*** Records provided ***

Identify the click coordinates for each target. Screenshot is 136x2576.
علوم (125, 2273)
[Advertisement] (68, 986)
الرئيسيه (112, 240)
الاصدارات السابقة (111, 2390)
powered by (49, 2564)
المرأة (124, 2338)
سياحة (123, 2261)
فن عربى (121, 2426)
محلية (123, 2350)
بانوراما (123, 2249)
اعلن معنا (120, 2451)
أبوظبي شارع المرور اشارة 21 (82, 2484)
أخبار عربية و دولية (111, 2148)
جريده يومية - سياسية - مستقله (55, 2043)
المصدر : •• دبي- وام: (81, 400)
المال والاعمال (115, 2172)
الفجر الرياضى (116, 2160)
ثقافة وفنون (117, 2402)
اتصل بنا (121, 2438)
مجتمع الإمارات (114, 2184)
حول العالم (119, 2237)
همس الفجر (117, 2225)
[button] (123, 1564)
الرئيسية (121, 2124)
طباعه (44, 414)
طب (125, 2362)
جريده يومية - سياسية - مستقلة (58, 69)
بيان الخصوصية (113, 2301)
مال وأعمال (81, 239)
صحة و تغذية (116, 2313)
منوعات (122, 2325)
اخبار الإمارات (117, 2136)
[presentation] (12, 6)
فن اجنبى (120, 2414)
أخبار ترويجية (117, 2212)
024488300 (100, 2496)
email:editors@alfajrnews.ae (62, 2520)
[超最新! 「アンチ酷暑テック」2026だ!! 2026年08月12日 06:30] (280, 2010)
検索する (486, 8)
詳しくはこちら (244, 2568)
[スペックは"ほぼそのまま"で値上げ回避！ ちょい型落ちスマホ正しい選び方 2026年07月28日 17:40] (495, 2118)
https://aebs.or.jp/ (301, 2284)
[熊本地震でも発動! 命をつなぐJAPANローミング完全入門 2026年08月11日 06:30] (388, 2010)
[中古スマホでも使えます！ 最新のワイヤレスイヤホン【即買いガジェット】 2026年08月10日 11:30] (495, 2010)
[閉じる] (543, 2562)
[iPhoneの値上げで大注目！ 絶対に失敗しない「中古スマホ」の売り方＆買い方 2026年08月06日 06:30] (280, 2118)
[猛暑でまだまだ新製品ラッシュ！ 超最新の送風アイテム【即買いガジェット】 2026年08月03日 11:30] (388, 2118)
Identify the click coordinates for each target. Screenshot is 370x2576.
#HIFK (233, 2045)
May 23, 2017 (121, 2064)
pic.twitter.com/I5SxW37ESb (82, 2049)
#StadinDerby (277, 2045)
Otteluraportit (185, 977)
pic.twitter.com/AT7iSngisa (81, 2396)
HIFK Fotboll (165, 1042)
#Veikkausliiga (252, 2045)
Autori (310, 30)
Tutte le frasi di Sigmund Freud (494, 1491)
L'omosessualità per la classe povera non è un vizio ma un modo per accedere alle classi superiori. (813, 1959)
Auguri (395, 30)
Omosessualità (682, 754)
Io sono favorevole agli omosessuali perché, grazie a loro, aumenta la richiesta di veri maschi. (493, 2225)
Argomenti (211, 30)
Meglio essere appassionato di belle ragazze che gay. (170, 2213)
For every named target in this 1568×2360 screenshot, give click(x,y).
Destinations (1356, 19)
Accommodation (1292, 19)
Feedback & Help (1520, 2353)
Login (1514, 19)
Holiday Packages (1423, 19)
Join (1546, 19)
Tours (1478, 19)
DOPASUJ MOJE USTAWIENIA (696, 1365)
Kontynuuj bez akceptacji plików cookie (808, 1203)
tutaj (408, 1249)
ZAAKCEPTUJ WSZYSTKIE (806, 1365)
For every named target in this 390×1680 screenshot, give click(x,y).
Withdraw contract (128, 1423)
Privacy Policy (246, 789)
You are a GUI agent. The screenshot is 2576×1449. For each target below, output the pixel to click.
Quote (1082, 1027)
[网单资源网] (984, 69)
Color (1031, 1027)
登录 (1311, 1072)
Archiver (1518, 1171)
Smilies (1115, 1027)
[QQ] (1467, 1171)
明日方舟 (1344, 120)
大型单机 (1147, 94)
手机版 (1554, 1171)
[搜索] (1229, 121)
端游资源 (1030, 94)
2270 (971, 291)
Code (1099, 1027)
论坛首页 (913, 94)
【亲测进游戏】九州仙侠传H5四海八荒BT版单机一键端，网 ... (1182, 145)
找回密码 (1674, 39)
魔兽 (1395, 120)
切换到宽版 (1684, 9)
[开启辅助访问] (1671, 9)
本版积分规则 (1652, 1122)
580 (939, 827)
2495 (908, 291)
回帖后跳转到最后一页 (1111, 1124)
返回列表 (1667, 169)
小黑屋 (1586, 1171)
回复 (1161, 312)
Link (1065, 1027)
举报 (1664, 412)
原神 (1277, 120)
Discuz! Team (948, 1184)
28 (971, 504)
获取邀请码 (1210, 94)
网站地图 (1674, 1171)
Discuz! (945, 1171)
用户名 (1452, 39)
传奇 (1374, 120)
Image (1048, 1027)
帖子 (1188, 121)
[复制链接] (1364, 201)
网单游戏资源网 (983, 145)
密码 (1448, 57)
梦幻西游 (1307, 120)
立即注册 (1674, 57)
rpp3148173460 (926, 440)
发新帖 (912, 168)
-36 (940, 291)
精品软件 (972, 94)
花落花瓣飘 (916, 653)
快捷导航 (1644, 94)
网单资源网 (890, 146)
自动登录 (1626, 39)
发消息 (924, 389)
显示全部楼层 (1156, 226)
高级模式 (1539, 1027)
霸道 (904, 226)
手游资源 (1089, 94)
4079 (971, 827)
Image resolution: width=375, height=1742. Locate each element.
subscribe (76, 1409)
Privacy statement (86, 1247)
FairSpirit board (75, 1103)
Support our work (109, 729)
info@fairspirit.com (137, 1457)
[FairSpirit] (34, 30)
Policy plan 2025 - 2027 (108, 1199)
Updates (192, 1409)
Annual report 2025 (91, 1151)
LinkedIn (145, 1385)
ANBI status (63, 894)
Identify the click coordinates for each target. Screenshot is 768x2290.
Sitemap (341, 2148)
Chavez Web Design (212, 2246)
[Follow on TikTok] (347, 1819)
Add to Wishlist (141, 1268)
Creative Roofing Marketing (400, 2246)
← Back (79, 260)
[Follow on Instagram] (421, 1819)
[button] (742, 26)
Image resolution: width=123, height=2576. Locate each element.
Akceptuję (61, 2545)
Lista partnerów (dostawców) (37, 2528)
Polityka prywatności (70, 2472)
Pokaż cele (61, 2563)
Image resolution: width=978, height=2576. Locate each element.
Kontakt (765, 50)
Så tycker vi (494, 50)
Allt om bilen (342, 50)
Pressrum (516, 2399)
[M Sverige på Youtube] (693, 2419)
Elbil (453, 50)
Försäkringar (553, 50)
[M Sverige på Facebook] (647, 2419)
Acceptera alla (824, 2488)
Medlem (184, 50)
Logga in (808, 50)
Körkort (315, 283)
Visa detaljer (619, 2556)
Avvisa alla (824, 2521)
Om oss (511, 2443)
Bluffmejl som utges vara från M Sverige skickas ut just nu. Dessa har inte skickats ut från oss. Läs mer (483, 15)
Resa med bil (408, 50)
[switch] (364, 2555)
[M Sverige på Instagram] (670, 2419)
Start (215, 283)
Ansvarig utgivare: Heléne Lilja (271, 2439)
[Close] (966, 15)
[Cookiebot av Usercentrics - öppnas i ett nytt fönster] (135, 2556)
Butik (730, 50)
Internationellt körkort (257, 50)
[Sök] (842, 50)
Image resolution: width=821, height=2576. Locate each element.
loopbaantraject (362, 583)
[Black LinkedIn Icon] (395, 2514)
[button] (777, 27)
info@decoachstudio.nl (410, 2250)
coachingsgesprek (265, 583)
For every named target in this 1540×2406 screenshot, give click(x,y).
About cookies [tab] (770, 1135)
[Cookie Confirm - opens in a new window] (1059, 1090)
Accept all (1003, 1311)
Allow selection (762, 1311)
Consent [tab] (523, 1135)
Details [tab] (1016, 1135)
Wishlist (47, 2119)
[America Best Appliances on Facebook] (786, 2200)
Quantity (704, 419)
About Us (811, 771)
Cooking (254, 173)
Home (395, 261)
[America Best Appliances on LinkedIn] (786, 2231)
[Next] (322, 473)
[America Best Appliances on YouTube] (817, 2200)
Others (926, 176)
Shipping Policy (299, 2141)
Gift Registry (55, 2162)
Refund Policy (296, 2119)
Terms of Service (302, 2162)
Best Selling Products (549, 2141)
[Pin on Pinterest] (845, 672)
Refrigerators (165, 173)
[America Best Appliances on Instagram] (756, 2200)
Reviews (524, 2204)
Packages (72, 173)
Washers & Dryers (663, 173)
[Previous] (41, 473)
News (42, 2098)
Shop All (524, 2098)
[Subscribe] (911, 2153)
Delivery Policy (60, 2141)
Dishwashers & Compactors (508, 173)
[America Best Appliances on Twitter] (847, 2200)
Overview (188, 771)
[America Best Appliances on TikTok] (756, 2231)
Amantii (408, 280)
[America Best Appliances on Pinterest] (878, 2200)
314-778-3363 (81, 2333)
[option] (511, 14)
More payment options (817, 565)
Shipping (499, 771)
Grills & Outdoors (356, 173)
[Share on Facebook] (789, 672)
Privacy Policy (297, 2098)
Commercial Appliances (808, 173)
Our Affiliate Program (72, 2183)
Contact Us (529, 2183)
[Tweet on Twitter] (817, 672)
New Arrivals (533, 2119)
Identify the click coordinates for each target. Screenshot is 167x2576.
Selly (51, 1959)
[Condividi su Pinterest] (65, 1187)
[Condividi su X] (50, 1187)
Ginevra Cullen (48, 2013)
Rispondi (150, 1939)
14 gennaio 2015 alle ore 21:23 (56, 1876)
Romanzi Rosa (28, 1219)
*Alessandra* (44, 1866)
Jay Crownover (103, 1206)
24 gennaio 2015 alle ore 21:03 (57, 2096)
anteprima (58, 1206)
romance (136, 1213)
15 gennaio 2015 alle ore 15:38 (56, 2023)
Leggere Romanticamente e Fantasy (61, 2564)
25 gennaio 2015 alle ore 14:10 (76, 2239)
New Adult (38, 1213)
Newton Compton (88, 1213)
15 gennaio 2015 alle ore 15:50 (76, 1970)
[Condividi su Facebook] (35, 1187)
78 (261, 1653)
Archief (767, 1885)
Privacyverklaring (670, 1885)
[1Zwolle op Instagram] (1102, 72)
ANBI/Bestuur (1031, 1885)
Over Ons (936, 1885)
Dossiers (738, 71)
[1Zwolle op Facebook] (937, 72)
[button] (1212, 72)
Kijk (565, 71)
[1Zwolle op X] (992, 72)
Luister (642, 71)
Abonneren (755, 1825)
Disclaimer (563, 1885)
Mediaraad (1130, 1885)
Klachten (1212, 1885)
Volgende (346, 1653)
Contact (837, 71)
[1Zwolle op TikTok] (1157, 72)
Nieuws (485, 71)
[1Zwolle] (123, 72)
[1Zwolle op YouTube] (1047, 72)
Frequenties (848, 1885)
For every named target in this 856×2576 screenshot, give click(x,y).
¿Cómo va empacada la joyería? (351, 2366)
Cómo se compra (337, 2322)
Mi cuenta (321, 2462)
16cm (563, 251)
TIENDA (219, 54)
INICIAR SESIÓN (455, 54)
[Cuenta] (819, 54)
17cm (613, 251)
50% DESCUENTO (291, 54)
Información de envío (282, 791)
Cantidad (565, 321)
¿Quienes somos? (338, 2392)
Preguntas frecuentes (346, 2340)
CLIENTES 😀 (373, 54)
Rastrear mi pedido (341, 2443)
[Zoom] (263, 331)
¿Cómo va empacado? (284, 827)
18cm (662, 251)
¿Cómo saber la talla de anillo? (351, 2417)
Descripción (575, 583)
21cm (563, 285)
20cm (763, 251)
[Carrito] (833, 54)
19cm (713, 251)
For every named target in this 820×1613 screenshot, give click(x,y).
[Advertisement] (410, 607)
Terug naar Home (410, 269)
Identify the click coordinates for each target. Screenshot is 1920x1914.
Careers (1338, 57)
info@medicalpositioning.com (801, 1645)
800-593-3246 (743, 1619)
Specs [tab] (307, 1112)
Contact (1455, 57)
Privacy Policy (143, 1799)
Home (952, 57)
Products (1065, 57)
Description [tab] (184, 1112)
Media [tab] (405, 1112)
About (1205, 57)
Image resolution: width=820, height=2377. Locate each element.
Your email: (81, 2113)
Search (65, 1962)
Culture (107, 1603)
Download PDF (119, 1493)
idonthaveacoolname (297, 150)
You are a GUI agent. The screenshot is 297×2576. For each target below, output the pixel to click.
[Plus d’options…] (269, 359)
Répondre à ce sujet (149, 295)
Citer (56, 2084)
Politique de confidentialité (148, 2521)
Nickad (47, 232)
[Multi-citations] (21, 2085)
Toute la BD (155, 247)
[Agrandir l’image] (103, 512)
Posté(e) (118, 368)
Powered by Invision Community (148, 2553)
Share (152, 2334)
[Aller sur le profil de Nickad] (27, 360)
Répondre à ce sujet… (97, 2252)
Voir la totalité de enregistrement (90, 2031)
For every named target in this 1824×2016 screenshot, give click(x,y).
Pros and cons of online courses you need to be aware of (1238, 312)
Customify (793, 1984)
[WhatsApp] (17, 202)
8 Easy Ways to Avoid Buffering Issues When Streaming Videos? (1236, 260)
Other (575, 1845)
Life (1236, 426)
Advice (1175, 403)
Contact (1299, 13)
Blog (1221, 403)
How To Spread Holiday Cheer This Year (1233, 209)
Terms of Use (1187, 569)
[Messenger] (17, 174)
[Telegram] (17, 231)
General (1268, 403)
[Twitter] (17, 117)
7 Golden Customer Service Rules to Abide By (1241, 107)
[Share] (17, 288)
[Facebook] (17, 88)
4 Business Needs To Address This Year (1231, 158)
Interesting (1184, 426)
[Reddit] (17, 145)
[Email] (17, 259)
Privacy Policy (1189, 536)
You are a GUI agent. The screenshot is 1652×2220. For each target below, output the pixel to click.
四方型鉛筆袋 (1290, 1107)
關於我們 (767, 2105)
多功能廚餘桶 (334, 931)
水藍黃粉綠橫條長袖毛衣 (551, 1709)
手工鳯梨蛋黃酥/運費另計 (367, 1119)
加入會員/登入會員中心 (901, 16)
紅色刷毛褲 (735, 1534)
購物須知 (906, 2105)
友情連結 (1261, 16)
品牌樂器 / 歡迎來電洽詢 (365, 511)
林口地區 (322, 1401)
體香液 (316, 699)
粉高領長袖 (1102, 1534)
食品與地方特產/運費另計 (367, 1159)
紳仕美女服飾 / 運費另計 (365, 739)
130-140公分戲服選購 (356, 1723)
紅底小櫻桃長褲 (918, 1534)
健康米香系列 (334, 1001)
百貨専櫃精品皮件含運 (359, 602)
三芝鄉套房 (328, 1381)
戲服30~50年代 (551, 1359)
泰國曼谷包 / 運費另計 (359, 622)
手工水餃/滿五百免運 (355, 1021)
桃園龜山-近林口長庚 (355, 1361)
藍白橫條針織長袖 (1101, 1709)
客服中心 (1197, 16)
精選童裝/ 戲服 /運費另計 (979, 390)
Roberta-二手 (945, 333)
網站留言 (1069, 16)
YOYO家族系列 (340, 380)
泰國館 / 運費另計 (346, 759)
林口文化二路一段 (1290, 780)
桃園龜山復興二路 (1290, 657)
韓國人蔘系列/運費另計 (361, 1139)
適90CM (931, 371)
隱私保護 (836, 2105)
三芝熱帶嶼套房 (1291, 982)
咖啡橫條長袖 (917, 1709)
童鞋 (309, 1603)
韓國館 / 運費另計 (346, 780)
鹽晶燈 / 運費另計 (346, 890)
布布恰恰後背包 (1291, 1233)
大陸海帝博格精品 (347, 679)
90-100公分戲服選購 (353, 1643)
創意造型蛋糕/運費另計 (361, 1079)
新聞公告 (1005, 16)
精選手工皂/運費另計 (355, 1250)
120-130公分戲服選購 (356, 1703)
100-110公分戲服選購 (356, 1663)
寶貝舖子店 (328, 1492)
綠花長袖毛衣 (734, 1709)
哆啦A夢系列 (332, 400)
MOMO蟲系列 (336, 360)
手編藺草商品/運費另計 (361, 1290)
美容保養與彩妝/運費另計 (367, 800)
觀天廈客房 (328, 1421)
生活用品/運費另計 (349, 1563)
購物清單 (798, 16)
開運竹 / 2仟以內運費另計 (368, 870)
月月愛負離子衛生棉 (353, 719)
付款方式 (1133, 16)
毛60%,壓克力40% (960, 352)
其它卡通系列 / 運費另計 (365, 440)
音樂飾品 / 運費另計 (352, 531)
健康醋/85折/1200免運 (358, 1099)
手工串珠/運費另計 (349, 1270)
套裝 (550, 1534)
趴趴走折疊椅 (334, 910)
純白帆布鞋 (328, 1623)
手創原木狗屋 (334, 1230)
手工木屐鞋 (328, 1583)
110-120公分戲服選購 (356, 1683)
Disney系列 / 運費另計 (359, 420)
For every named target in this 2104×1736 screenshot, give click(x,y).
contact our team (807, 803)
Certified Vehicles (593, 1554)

***

(Directions for this task) The response should be the listing above, limited to the lines between the one holding "论坛首页 (913, 94)" and the one holding "Allt om bilen (342, 50)", inclusive, reproduced exactly.

(Solution for this exercise)
论坛首页 (913, 94)
【亲测进游戏】九州仙侠传H5四海八荒BT版单机一键端，网 ... (1182, 145)
找回密码 (1674, 39)
魔兽 (1395, 120)
切换到宽版 (1684, 9)
[开启辅助访问] (1671, 9)
本版积分规则 (1652, 1122)
580 (939, 827)
2495 (908, 291)
回帖后跳转到最后一页 (1111, 1124)
返回列表 (1667, 169)
小黑屋 (1586, 1171)
回复 (1161, 312)
Link (1065, 1027)
举报 (1664, 412)
原神 (1277, 120)
Discuz! Team (948, 1184)
28 (971, 504)
获取邀请码 (1210, 94)
网站地图 (1674, 1171)
Discuz! (945, 1171)
用户名 (1452, 39)
传奇 (1374, 120)
Image (1048, 1027)
帖子 (1188, 121)
[复制链接] (1364, 201)
网单游戏资源网 (983, 145)
密码 (1448, 57)
梦幻西游 (1307, 120)
立即注册 (1674, 57)
rpp3148173460 (926, 440)
发新帖 (912, 168)
-36 (940, 291)
精品软件 (972, 94)
花落花瓣飘 (916, 653)
快捷导航 (1644, 94)
网单资源网 (890, 146)
自动登录 (1626, 39)
发消息 (924, 389)
显示全部楼层 (1156, 226)
高级模式 (1539, 1027)
霸道 (904, 226)
手游资源 (1089, 94)
4079 (971, 827)
Image resolution: width=375, height=1742. Locate each element.
subscribe (76, 1409)
Privacy statement (86, 1247)
FairSpirit board (75, 1103)
Support our work (109, 729)
info@fairspirit.com (137, 1457)
[FairSpirit] (34, 30)
Policy plan 2025 - 2027 (108, 1199)
Updates (192, 1409)
Annual report 2025 (91, 1151)
LinkedIn (145, 1385)
ANBI status (63, 894)
Identify the click coordinates for each target. Screenshot is 768x2290.
Sitemap (341, 2148)
Chavez Web Design (212, 2246)
[Follow on TikTok] (347, 1819)
Add to Wishlist (141, 1268)
Creative Roofing Marketing (400, 2246)
← Back (79, 260)
[Follow on Instagram] (421, 1819)
[button] (742, 26)
Image resolution: width=123, height=2576. Locate each element.
Akceptuję (61, 2545)
Lista partnerów (dostawców) (37, 2528)
Polityka prywatności (70, 2472)
Pokaż cele (61, 2563)
Image resolution: width=978, height=2576. Locate each element.
Kontakt (765, 50)
Så tycker vi (494, 50)
Allt om bilen (342, 50)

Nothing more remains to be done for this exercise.